Em vermelho, o que Gama está perdendo
Sem banho, numa cama estropiada – Os outros servidores conseguiram sair, mas Gama levou a pior. “Um monte de terra caiu em cima de mim e eu fiquei soterrado com os joelhos dobrados Meus companheiros de trabalho escalaram em redor e conseguiram me livrar da terra da cintura para cima”, conta.
O trabalho foi completado pelos bombeiros que colocaram uma cinta em torno de Gama e o retiraram da vala, levando-o posteriormente ao hospital São Luiz, onde segundo o relatório da corporação teria ficado sob os cuidados “da Dra. Rafaela, CRM  nº 149.000”.
A história, no entanto, de acordo com a vítima, não é bem assim. “Não havia leito e fui jogado numa cama toda estropiada, sentindo muitas dores, pois fraturei costelas do lado esquerdo. Minha chegada ao hospital foi por volta de uma e meia da tarde, mas fiquei ali todo sujo até lá pelas sete e meia da noite, quando minha mulher chegou e pude então tomar um banho”, relata Gama, com a confirmação da esposa:
“Quando fui avisada, já começo da noite, corri para o hospital. Ele estava todo sujo de terra. Pedi autorização e fui então limpá-lo”, afirma a cabeleireira Terezinha.
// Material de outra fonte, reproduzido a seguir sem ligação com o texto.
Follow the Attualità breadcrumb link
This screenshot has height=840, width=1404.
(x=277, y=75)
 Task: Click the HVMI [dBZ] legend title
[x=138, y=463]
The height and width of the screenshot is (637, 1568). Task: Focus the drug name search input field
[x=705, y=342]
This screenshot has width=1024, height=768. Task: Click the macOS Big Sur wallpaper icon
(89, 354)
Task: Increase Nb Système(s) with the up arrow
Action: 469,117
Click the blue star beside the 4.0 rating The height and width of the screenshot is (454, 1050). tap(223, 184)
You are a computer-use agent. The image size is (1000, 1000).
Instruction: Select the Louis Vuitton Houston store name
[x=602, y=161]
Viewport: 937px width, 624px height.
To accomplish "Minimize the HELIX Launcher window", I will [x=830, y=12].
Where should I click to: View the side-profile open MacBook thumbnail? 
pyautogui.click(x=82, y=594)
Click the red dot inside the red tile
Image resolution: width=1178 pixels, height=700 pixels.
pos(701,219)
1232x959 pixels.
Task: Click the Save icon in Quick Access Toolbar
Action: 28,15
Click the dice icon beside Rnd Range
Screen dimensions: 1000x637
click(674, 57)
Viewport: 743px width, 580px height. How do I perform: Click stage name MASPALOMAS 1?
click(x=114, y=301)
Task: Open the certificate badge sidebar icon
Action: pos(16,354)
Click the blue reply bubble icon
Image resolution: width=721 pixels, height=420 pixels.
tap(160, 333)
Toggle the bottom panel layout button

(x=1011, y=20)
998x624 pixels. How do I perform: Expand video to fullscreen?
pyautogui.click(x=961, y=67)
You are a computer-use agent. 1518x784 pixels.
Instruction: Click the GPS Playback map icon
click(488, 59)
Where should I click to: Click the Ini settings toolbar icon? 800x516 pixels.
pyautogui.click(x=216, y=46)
Pedreiro se diz chocado com tanto descaso – Gama diz que, até por ser servidor público, não esperava tamanho descaso por conta da prefeitura. “Fui enfaixado e fiquei naquela mesma cama até a manhã de quinta-feira, quando fui despachado para casa”, relembra Gama.
Relatório dos bombeiros sobre a ocorrência
“Os médicos a serviço da prefeitura dizem que estou bem. Mas o fato é que o meu ombro e braço do lado esquerdo estão caídos e já não tenho forças na mão esquerda. Isso é só olhar para mim, para ver. Logo eu que levantava um saco de 50 quilos de cimento com uma mão só”, diz Gama, cumprimentado o jornalista com as duas mãos, para demonstrar a diferença de pegada entre uma e outra.
Gama exibe dois laudos de exames, com detalhes interessantes. Um deles, uma tomografia computadorizada do tórax feita no Centro de Diagnósticos Médicos por Imagem, de Boituva, realizado no dia 12/4/2012, praticamente um mês depois do acidente. No final da página, no item Impressão Diagnóstica, consta o seguinte: “fratura do 2º, 3º, e 4º arcos costais posteriores à esquerda”.

Com a palavra o secretário – O outro exame, feito em 23/5/2012, “um raio x da coluna dorsal e hemitorax esquerdo”, traz no final: “fratura dos arcos costais posteriores 2,3,4, 5 e 6 à esquerda com desvio inferior dos fragmentos laterais, sobretudo do segundo arco”.
Quer dizer, as fraturas aumentaram de três costelas para cinco? Gostaríamos que algum médico do SUS de Boituva se manifestasse, para esclarecer sobre o assunto, uma vez que somos leigos.
A notícia do acidente na manchete do Cidade de Boituva
NP também quer ouvir o secretário municipal de Serviços Urbanos, Orley Ivan Cardoso, que, no dia do acidente, segundo o jornal Cidade de Boituva, de 16 de março, agradeceu a Deus por ter muita gente trabalhando na hora, o que permitiu que se agilizasse o resgate do pedreiro Gama.
NP tentou falar com Orley  pouco antes de colocar no ar este post. Ele não estava. Sua secretária anotou nosso número de telefone e disse que ele ligaria mais tarde.
Gama, que diz sentir fortes dores todos os dias de manhã, afirma que vai procurar a Justiça para cobrar seus direitos.